WHAT YOU ARE ASKED TO DO: Please return all of the entries below exactly as they are written.

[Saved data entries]

....

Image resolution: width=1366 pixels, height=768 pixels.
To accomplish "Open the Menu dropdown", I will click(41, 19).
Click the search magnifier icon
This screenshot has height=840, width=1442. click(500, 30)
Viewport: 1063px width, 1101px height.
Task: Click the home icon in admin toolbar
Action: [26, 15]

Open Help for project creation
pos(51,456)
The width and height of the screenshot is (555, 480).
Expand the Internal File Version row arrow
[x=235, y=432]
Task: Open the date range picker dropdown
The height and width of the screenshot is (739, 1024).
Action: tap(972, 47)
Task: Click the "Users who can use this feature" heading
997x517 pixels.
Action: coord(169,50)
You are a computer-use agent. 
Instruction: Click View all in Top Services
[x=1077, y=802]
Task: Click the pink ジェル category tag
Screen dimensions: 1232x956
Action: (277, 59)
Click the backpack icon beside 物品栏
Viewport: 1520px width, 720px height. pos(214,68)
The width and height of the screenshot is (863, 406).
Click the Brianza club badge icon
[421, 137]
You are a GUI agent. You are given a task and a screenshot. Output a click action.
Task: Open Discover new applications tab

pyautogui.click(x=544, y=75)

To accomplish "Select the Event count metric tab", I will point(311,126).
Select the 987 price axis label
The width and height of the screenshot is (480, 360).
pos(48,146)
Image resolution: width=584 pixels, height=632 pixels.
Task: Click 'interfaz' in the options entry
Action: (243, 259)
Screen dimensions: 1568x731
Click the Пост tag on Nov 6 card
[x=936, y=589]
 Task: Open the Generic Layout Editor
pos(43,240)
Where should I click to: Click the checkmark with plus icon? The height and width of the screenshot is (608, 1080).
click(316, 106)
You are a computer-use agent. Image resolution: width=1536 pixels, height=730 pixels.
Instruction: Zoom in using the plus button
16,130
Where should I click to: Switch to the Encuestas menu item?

....

SOLUTION FOR THIS PROBLEM:
Image resolution: width=1366 pixels, height=768 pixels.
To accomplish "Open the Menu dropdown", I will click(41, 19).
Click the search magnifier icon
This screenshot has height=840, width=1442. click(500, 30)
Viewport: 1063px width, 1101px height.
Task: Click the home icon in admin toolbar
Action: [26, 15]

Open Help for project creation
pos(51,456)
The width and height of the screenshot is (555, 480).
Expand the Internal File Version row arrow
[x=235, y=432]
Task: Open the date range picker dropdown
The height and width of the screenshot is (739, 1024).
Action: tap(972, 47)
Task: Click the "Users who can use this feature" heading
997x517 pixels.
Action: coord(169,50)
You are a computer-use agent. 
Instruction: Click View all in Top Services
[x=1077, y=802]
Task: Click the pink ジェル category tag
Screen dimensions: 1232x956
Action: (277, 59)
Click the backpack icon beside 物品栏
Viewport: 1520px width, 720px height. pos(214,68)
The width and height of the screenshot is (863, 406).
Click the Brianza club badge icon
[421, 137]
You are a GUI agent. You are given a task and a screenshot. Output a click action.
Task: Open Discover new applications tab

pyautogui.click(x=544, y=75)

To accomplish "Select the Event count metric tab", I will point(311,126).
Select the 987 price axis label
The width and height of the screenshot is (480, 360).
pos(48,146)
Image resolution: width=584 pixels, height=632 pixels.
Task: Click 'interfaz' in the options entry
Action: (243, 259)
Screen dimensions: 1568x731
Click the Пост tag on Nov 6 card
[x=936, y=589]
 Task: Open the Generic Layout Editor
pos(43,240)
Where should I click to: Click the checkmark with plus icon? The height and width of the screenshot is (608, 1080).
click(316, 106)
You are a computer-use agent. Image resolution: width=1536 pixels, height=730 pixels.
Instruction: Zoom in using the plus button
16,130
Where should I click to: Switch to the Encuestas menu item?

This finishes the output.